Edda Emmanuelli Perez
General Counsel

 

[1] Unless otherwise specified, citations to protest filings are to the underlying protest, B‑420355.3, B‑420355.4.

[2] The RFP was amended twelve times. COS at 2‑3. The final text of the RFP’s instructions to offerors and evaluation factors for award was set forth in amendment 3 to the solicitation. Id.; AR, Tab 8, RFP amend. 3 at 5‑16. The final text of the RFP’s Buy American Act provisions, also of relevance to this request, was contained in amendment 7. COS at 2‑3; AR, Tab 14, RFP amend. 7 at 2‑6.

[3] Unico filed two prior protests of this procurement, both of which our Office dismissed as academic after the agency indicated it would take corrective action. Unico Mechanical Corp., B‑420355, Nov. 23, 2021 (unpublished decision); Unico Mechanical Corp., B‑420355.2, Jul. 6, 2022 (unpublished decision). Neither of these prior protests is relevant to this request for reimbursement.

[4] Unico also argued that the agency unreasonably ignored an organizational conflict of interest related to McMillen’s employment of a former agency employee, but withdrew this argument in its comments on the agency report. Comments & Supp. Protest at 2 n.2. Unico does not seek reimbursement of its costs related to this argument. Unico Brief Regarding Severability, Feb. 2, 2023 at 4 n.1.

[5] Here, the agency took corrective action after filing the agency report on Unico’s initial protest, but prior to the due date for the agency report on the supplemental protest. Unico does not seek reimbursement of those costs pertaining to its supplemental protest. Req. for Reimbursement at 2 n.1.

[6] The other exceptions are where application of the domestic material restriction would be impracticable or inconsistent with the public interest, or where the material is not produced in the United States in sufficient quantities or of satisfactory quality. FAR clause 52.225‑9(b)(3)(ii) and (iii).

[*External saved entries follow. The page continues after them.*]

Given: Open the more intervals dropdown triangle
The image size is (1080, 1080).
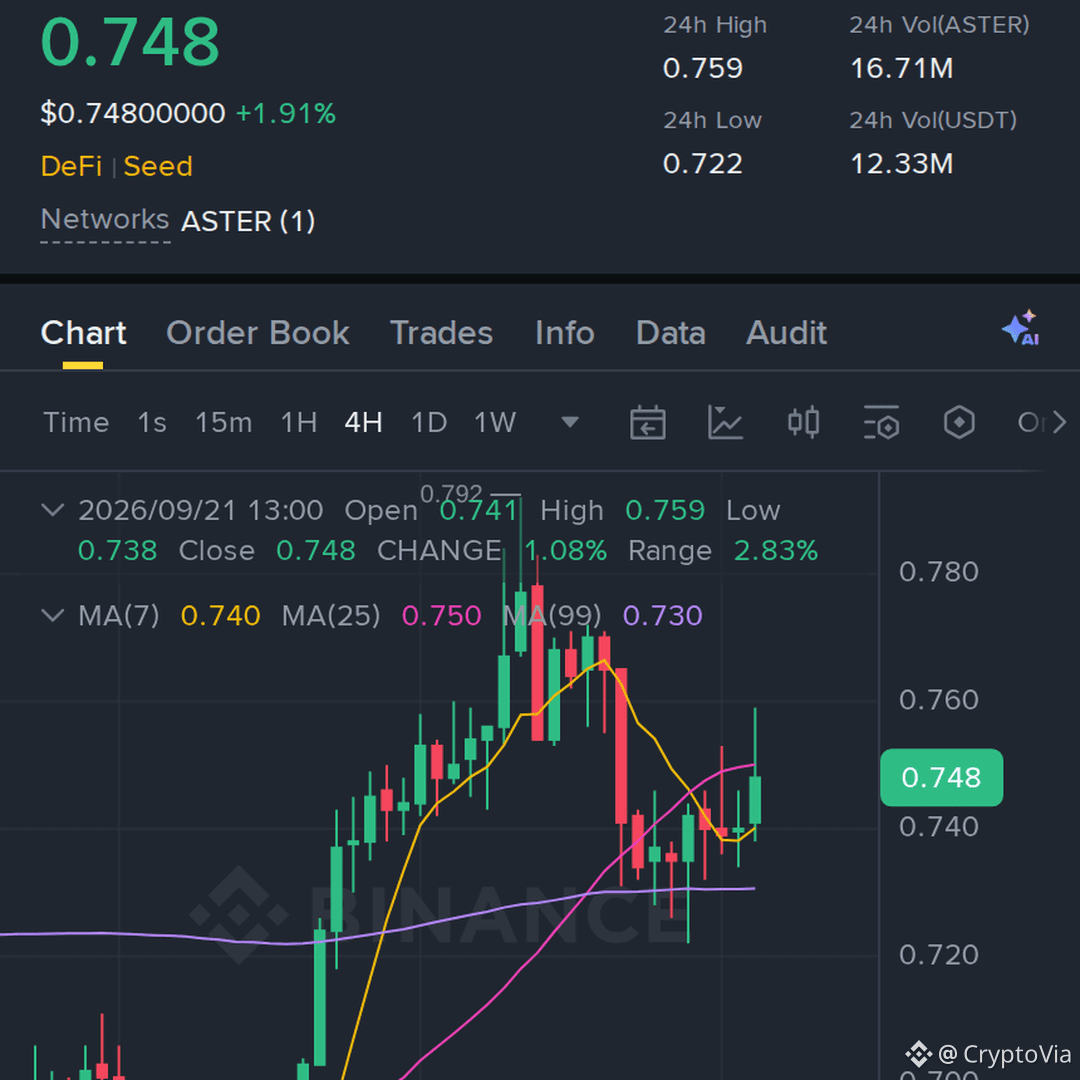Looking at the screenshot, I should click(x=570, y=422).
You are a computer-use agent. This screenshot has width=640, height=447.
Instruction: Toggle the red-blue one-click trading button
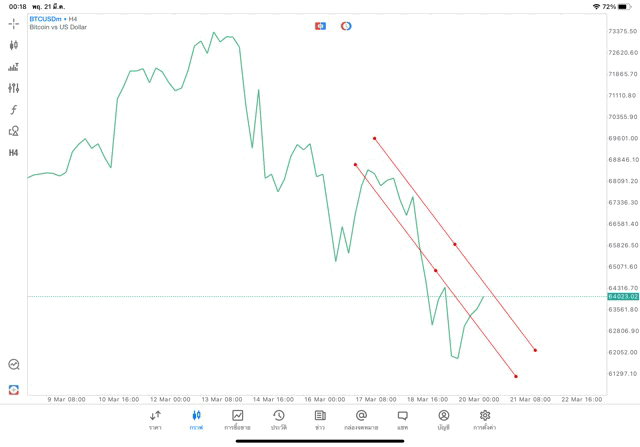[x=320, y=26]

[7] This document is a draft memorandum that was not signed by the contracting officer. Supp. AR, Tab 7a, Draft Buy American Memorandum at 3. The agency states that it “includes the [a]gency’s analysis in response to [Buy American Act] waiver requests but was not used” because it was rendered unnecessary by a solicitation amendment. Agency Resp. to Unico’s Req. for Add’l. Documents, Oct. 20, 2022, at 2‑3. Accordingly, our Office does not cite this document for its discretionary conclusions but rather for what it indicates about the state of the agency’s knowledge and understanding at the time it was drafted.

[8] The negotiation memorandum itself is not in the agency report.

[9] To the contrary, contract modification P00001 (which added the butterfly valves and the HPU to the items excepted from the Buy American Act) suggests that the waiver was not granted prior to award. See Supp. AR, Tab 6, Modification P00001 at 3. Notably, the record contains no documentation of the agency’s rationale for this modification.

[10] If an offer is based on the use of foreign construction material, the contracting officer must add 20 percent of the cost of that foreign material to the offer’s evaluated price. FAR provision 25.204(b)(1)(ii). McMillen’s proposal included $[DELETED] of foreign material; the agency therefore upwardly adjusted the firm’s evaluated price by $[DELETED]. Supp. AR, Tab 2, SSDD at 18.

[11] Unico’s challenge to the agency’s best‑value determination was based entirely on its protest of the agency’s underlying evaluation conclusions. Our Office considers such derivative allegations not to establish independent bases of protest. Advanced Alliant Solutions Team, LLC, B‑417334, Apr. 10, 2019, 2019 CPD ¶ 144 at 6. Accordingly, this argument is also not clearly meritorious.

[12] These facts and legal theories are the basis both of Unico’s argument that the agency improperly granted a Buy American Act waiver (Protest at 25‑27) and of its related contention that the agency failed to amend the solicitation to reflect its grant of the waiver (Protest at 23‑25). Therefore, we find these two arguments to be intertwined and not severable, and recommend reimbursement of costs with respect to all of Unico’s Buy American Act protest arguments.